Single-use components have been successfully incorporated into many unit operations for both upstream and downstream processing, from laboratory scale to commercial manufacturing. The development of single-use filling needles has created an opportunity to introduce fully disposable systems into final formulation and filling of drug products (1). One major challenge in replacing a cleanable filling line containing stainless steel needles is to ensure that an alternative system can satisfy all critical performance parameters established for an existing process.
In 2012, Merck & Co., Inc. (Kenilworth, NJ) chartered a capital project to replace an existing syringe-filling machine in its clinical manufacturing facilities for finished drug products based in West Point, PA (Photo 1). As part of this project, capability was also added to use a single-use filling wetted path, including single-use needles. Here, we detail the management of this project from its initiation to final filling of an engineering batch. Our process-qualification study contained several critical stages:
- Defining primary user requirements
- Selecting a restricted access barrier system (RABS)
- Assessing risk
- Planning of flexibility for multiple dosing technologies
- Developing configurations for a diverse and evolving pipeline of sterile products
- Qualifying suppliers’ manufacturing processes
- Factory acceptance testing (FAT) of prototypes
- Collecting voice-of-customer (VoC) feedback
- Evaluating particulate levels on the wetted-path surfaces of single-use assemblies
- Finalizing the filling-path design
- Creating standard operating procedures (SOPs) and batch-record template instructions
- Training of manufacturing staff
- Assessing the end-to-end process including washing, sterilization, materials handling, and environmental monitoring
- Manufacturing an engineering batch.
The final system design incorporates a Bausch+Ströbel SFM 5110 machine (Photo 2) and a Pall single-use filling wetted path. This system was evaluated using an engineering batch of sterile product. About 7,500 syringes were filled with a dosing accuracy meeting the user-requirement specification (URS) and no visible particles.

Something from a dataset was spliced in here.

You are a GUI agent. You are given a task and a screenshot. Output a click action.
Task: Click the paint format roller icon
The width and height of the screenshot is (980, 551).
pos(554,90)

Major Objectives: Two major objectives drove our desire to include capability for a single-use wetted path in this project: a goal to improve filling-dose control relative to the performance of the former filling machine, and the manufacturing department’s strategic goal to achieve broader implementation of single-use technologies. In addition, Merck had a pipeline of diverse and evolving sterile products that would require a filling line capable of supporting those products, including multiple dosing technologies and other configurations.
Primary user requirements Filling Machine: We defined five primary user requirements for the new filling machine:
- Enclosed in a RABS
- Handles batch sizes between 500 and 20,000 units/shift
- Processes multiple product and container types to support clinical development requirements
- Allows manual decontamination, with all product-contact parts washed and sterilized out of place
- Has a filling line engineered for compatibility with single-use wetted paths.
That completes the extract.